*** Opening Entries provided ***

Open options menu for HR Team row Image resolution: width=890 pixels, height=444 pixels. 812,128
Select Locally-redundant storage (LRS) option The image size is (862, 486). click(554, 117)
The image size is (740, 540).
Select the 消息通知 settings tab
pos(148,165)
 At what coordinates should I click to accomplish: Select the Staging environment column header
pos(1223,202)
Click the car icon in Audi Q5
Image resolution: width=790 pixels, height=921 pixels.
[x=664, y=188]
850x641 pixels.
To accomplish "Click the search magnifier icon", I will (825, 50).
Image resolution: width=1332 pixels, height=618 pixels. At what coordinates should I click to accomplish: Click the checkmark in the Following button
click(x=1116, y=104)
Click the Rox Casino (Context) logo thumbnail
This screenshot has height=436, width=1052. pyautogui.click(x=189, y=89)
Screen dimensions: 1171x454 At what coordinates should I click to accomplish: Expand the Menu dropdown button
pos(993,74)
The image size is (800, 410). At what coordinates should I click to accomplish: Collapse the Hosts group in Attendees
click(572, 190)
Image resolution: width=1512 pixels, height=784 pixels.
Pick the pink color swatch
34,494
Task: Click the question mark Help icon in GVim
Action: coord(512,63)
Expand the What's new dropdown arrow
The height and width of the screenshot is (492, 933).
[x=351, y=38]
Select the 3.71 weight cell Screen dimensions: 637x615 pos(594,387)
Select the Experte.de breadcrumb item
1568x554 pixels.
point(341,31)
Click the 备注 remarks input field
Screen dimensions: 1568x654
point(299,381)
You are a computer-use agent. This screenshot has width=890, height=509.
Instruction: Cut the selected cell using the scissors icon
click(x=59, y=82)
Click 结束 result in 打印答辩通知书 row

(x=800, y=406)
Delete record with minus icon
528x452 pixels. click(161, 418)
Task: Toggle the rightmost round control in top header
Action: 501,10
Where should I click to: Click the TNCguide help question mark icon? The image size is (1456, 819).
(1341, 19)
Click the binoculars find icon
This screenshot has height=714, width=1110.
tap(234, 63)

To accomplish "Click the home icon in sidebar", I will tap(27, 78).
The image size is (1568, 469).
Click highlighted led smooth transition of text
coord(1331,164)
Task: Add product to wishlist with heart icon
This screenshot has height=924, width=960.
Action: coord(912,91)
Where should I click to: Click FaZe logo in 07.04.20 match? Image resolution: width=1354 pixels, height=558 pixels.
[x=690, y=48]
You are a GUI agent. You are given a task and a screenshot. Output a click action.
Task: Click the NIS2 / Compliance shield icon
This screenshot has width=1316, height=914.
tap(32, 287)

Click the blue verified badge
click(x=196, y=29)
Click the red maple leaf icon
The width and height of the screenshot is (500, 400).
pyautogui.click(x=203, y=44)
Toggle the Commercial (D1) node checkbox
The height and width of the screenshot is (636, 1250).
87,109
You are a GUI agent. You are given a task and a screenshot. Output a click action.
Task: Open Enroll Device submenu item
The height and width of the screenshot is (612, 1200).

*** Closing Entries provided ***

What is expected: Write out, word for word, the line containing "Click the 备注 remarks input field" and all the lines after it in the entries above, and nothing more.

Solution to this task:
Click the 备注 remarks input field
Screen dimensions: 1568x654
point(299,381)
You are a computer-use agent. This screenshot has width=890, height=509.
Instruction: Cut the selected cell using the scissors icon
click(x=59, y=82)
Click 结束 result in 打印答辩通知书 row

(x=800, y=406)
Delete record with minus icon
528x452 pixels. click(161, 418)
Task: Toggle the rightmost round control in top header
Action: 501,10
Where should I click to: Click the TNCguide help question mark icon? The image size is (1456, 819).
(1341, 19)
Click the binoculars find icon
This screenshot has height=714, width=1110.
tap(234, 63)

To accomplish "Click the home icon in sidebar", I will tap(27, 78).
The image size is (1568, 469).
Click highlighted led smooth transition of text
coord(1331,164)
Task: Add product to wishlist with heart icon
This screenshot has height=924, width=960.
Action: coord(912,91)
Where should I click to: Click FaZe logo in 07.04.20 match? Image resolution: width=1354 pixels, height=558 pixels.
[x=690, y=48]
You are a GUI agent. You are given a task and a screenshot. Output a click action.
Task: Click the NIS2 / Compliance shield icon
This screenshot has width=1316, height=914.
tap(32, 287)

Click the blue verified badge
click(x=196, y=29)
Click the red maple leaf icon
The width and height of the screenshot is (500, 400).
pyautogui.click(x=203, y=44)
Toggle the Commercial (D1) node checkbox
The height and width of the screenshot is (636, 1250).
87,109
You are a GUI agent. You are given a task and a screenshot. Output a click action.
Task: Open Enroll Device submenu item
The height and width of the screenshot is (612, 1200).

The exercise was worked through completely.